Daneben ist die Gesellschaft in der Corporate Finance-Beratung für Börsenkandidaten und börsennotierte Unternehmen sowie dem Arbitrage-Handel tätig und hat sich auf Beteiligungen an unterbewerteten börsennotierten Unternehmen spezialisiert. Offenbar mit Erfolg, denn nach einem Gewinn je Aktie von einem Euro im Vorjahr sollen 2005 mindestens 1,50 Euro erwirtschaftet werden.
Herr Winkel, was sind die Gründe dafür, daß Mantelspekulationen zuletzt wieder beliebter geworden sind?
Nach einem eher zurückhaltenden Jahr 2004, rückte das Thema der Mantelspekulation 2005 tatsächlich wieder deutlich mehr in den Fokus der Interessenten und Investoren. Gründe hierfür sind, daß die Börsenlandschaft wieder an Konturen gewinnt und Anleger und Investoren ihren durch die langwährende Baisse aufgekommenen Vertrauensverlust nach und nach abbauen.
Was reizt die Anleger an dem Segment, was sind die Erfolgstugenden und wo liegen die Risiken?
Aus Anlegersicht ist die Mantelspekulation insbesondere dann interessant, wenn man den Reiz des Besonderen liebt und Geduld mitbringt. Viele Börsenmäntel zeichnen sich durch eine jahrelange Seitwärtsbewegung im Kurs aus, um dann, nach Abschluß der Manteltransaktion, einen starken Kursanstieg aufzuweisen. Dennoch muß der Anleger vorsichtig sein: Insbesondere bei Insolvenzwerten muß man sich bewußt sein, daß hier hohe Risiken schlummern. Nicht jeder insolvente Wert wird zum Börsenmantel, teilweise wird die Börsennotierung einfach nach Abschluß des Insolvenzverfahrens eingestellt.
Eine der wichtigsten Tugenden im Börsenmantelgeschäft ist Geduld. Häufig sehen Anleger außergewöhnliche Kursentwicklungen innerhalb kurzer Zeiträume und vergessen dabei, daß fast immer Jahre der Wartens dem vorher gingen. In vielen Fällen ist es durchaus so, daß ein Börsenmantel gut abgehangen sein muß, bevor er knitterfrei, das heißt ohne Altlasten an den Käufer übergeben werden kann.

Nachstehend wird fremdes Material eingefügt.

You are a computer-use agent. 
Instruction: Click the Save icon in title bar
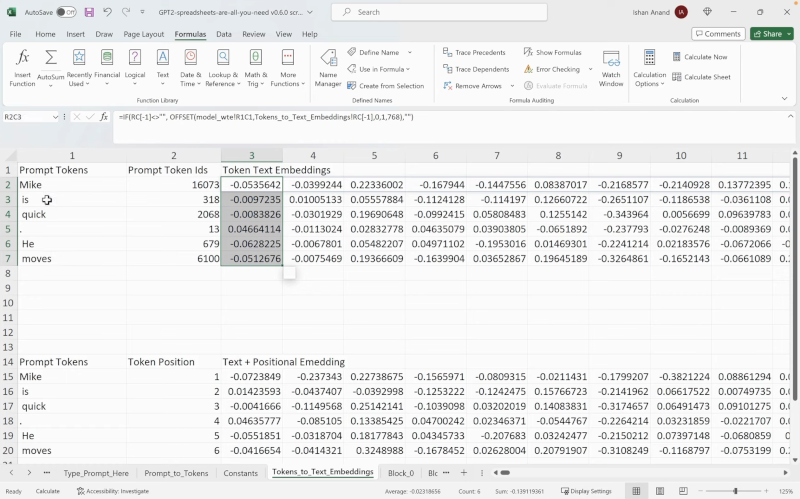[89, 12]
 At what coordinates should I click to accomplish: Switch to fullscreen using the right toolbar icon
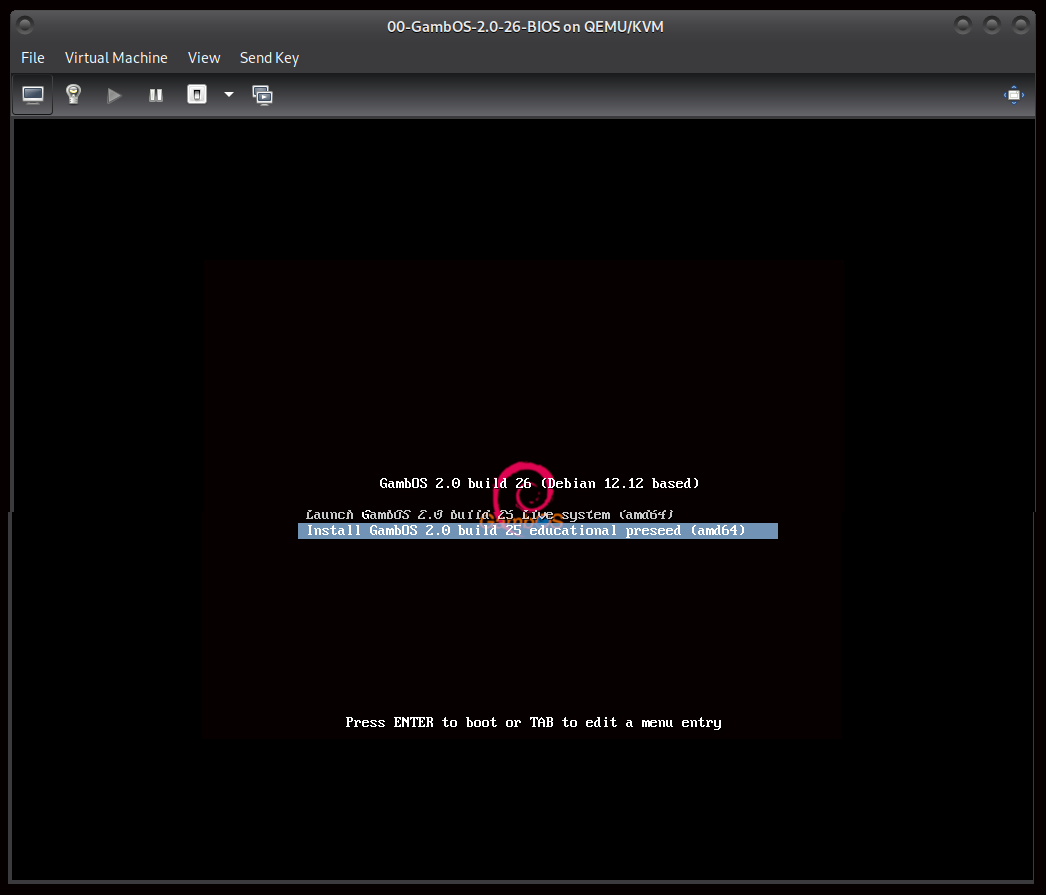1014,95
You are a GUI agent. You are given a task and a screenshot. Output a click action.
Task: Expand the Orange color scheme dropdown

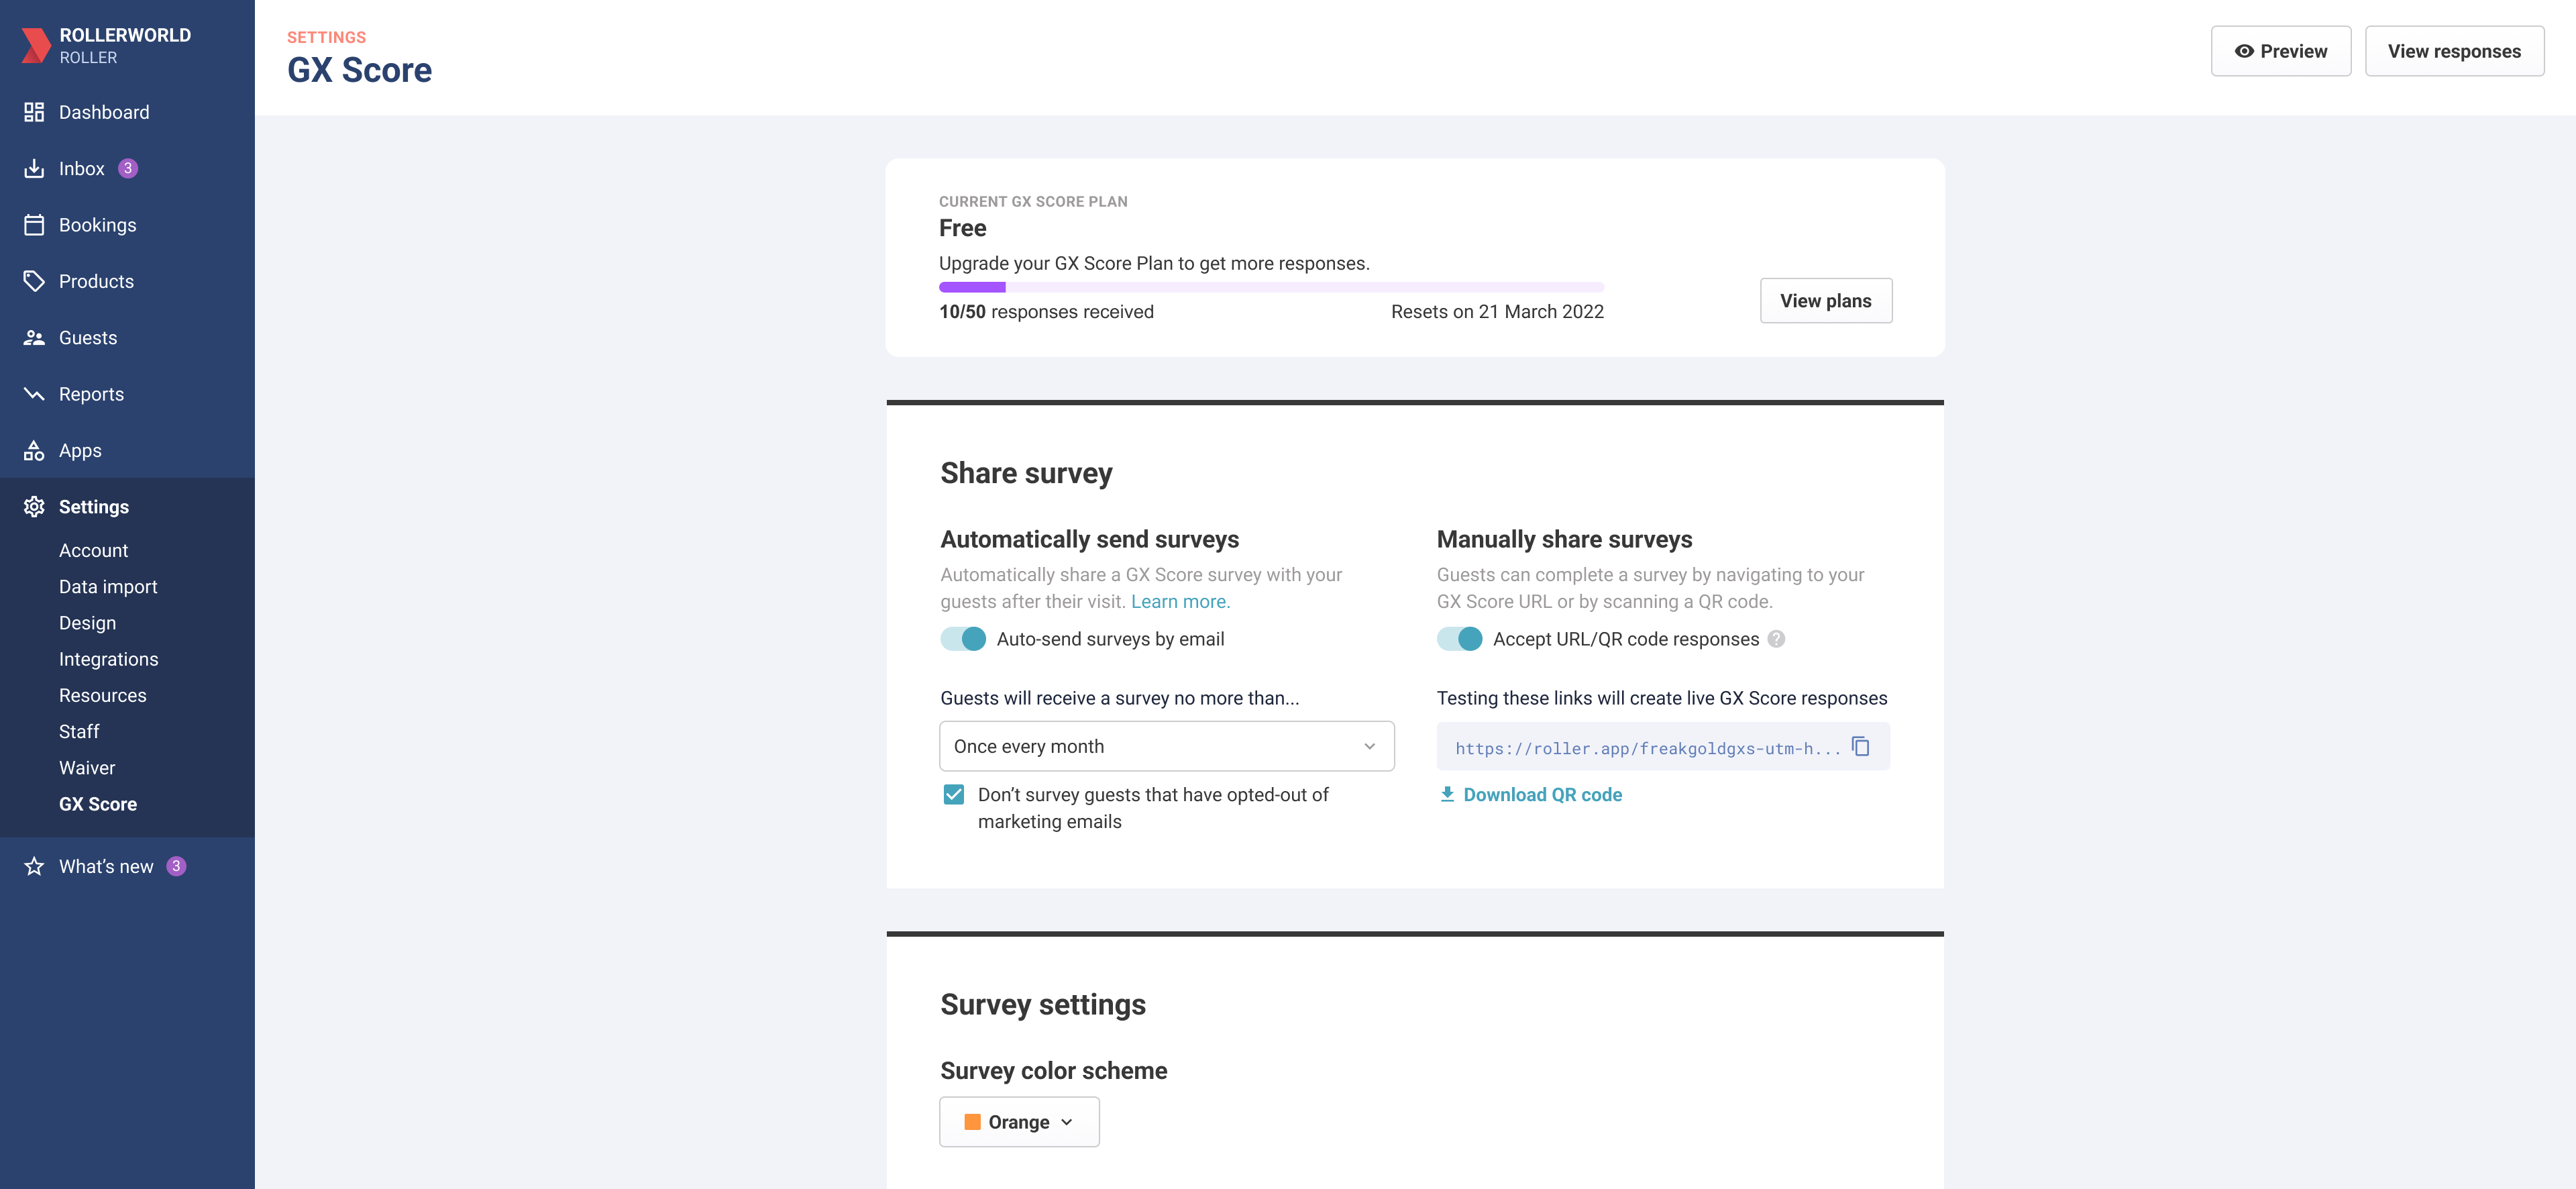point(1018,1122)

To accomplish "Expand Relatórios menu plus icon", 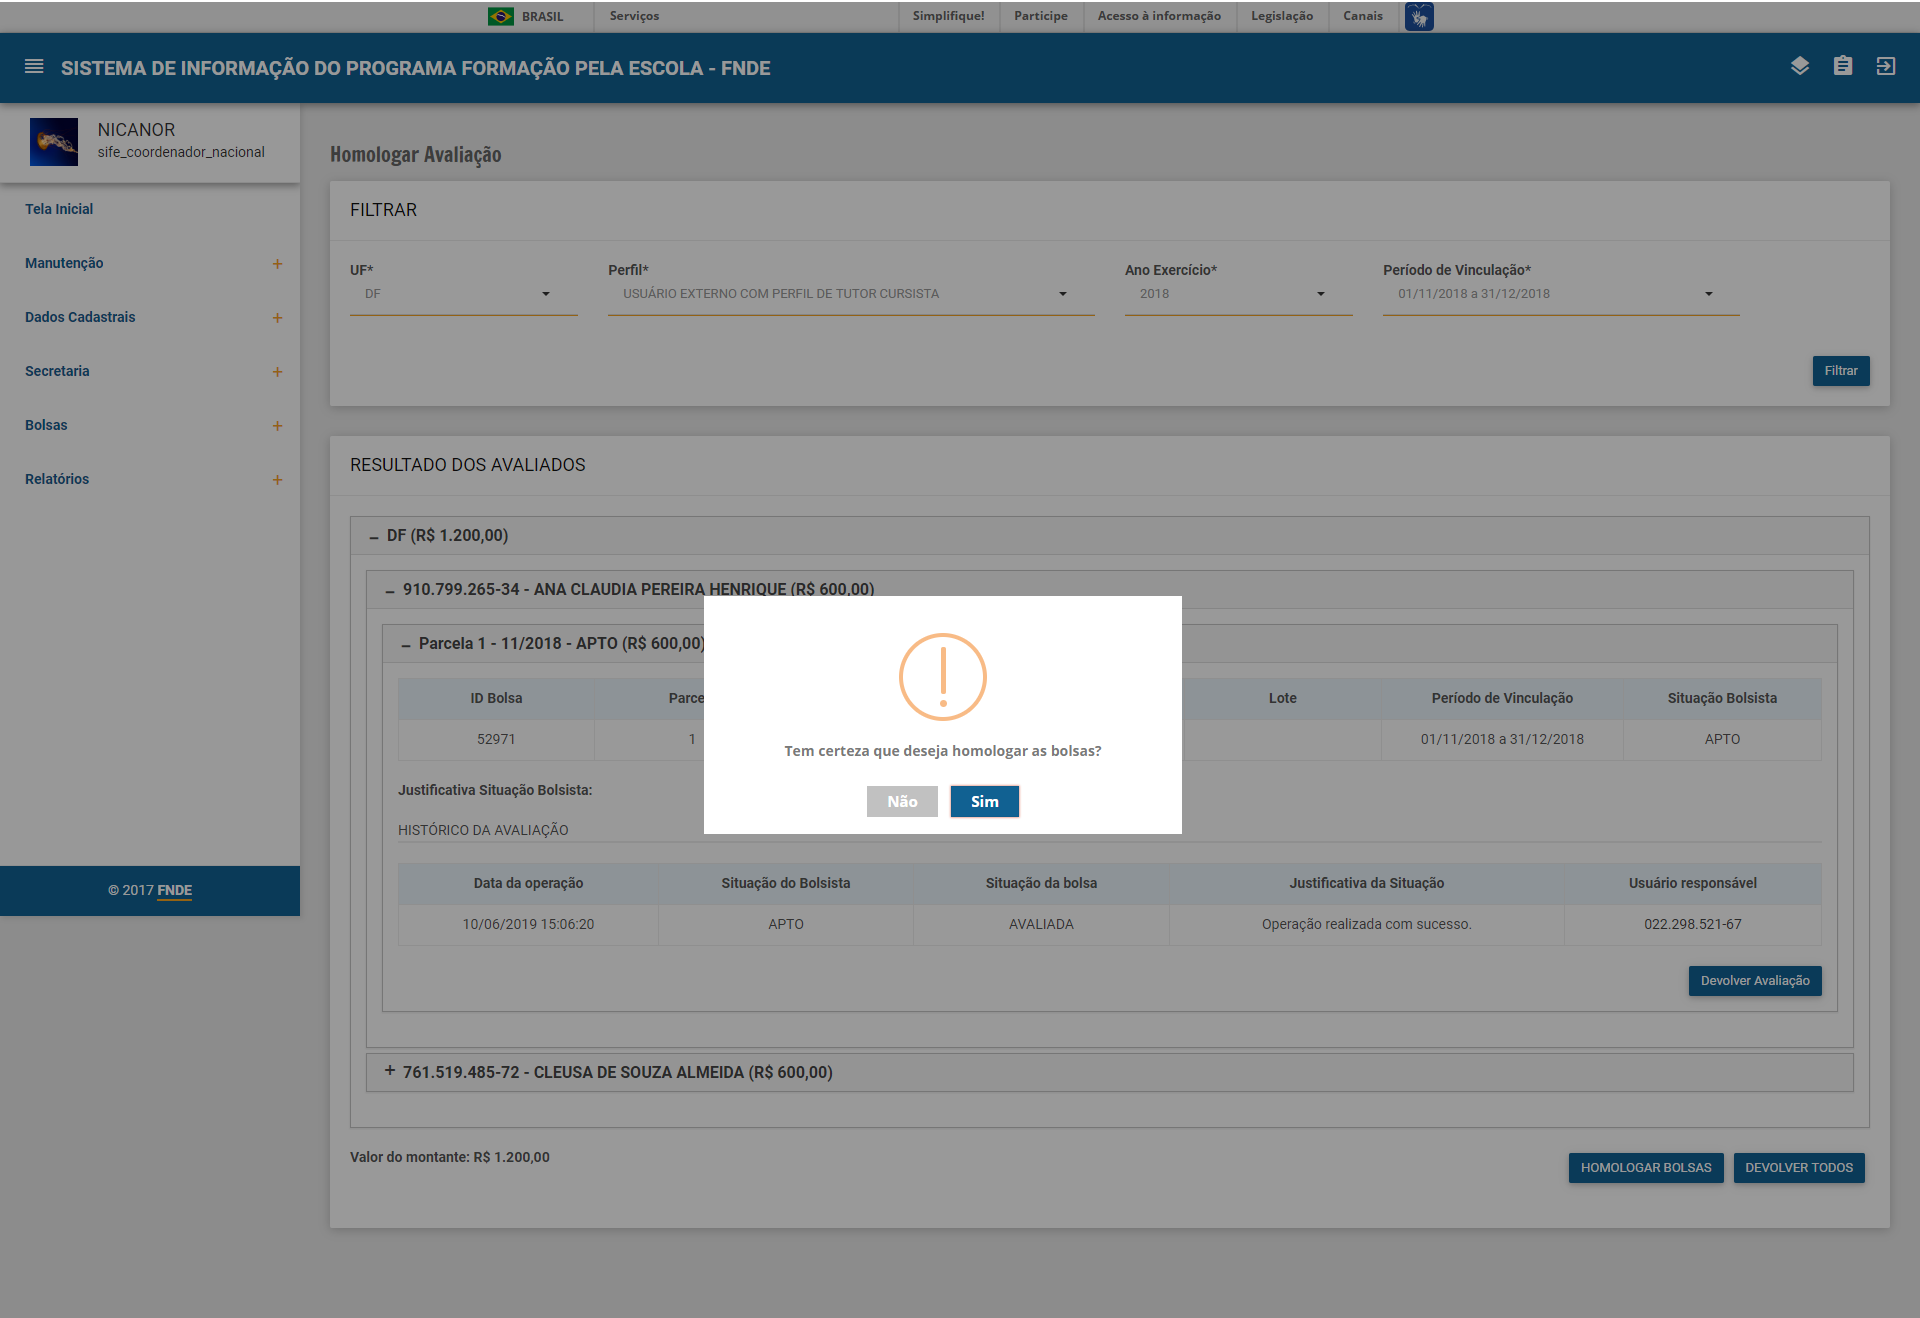I will [x=277, y=480].
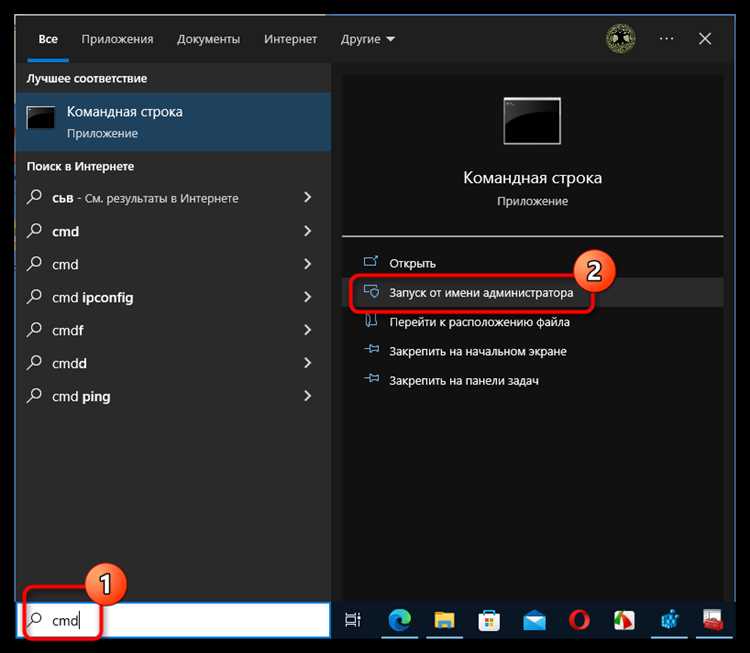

Was macht Börsenmäntel aus Sicht eines Unternehmens mit Börsenplänen interessant?
Aus Käufersicht sind die wichtigsten Argumente für den Kauf eines Börsenmantels: Schnelligkeit, der Preis und die Flexibilität.
Klassische Börsengänge haben eine Vorlaufzeit von Monaten oder teilweise Jahren, wie man am Beispiel des für 2006 geplanten Börsengangs der Deutschen Bahn sehen kann. Mit einem Börsenmantel kann man innerhalb von wenigen Wochen den Weg an die Börse gehen.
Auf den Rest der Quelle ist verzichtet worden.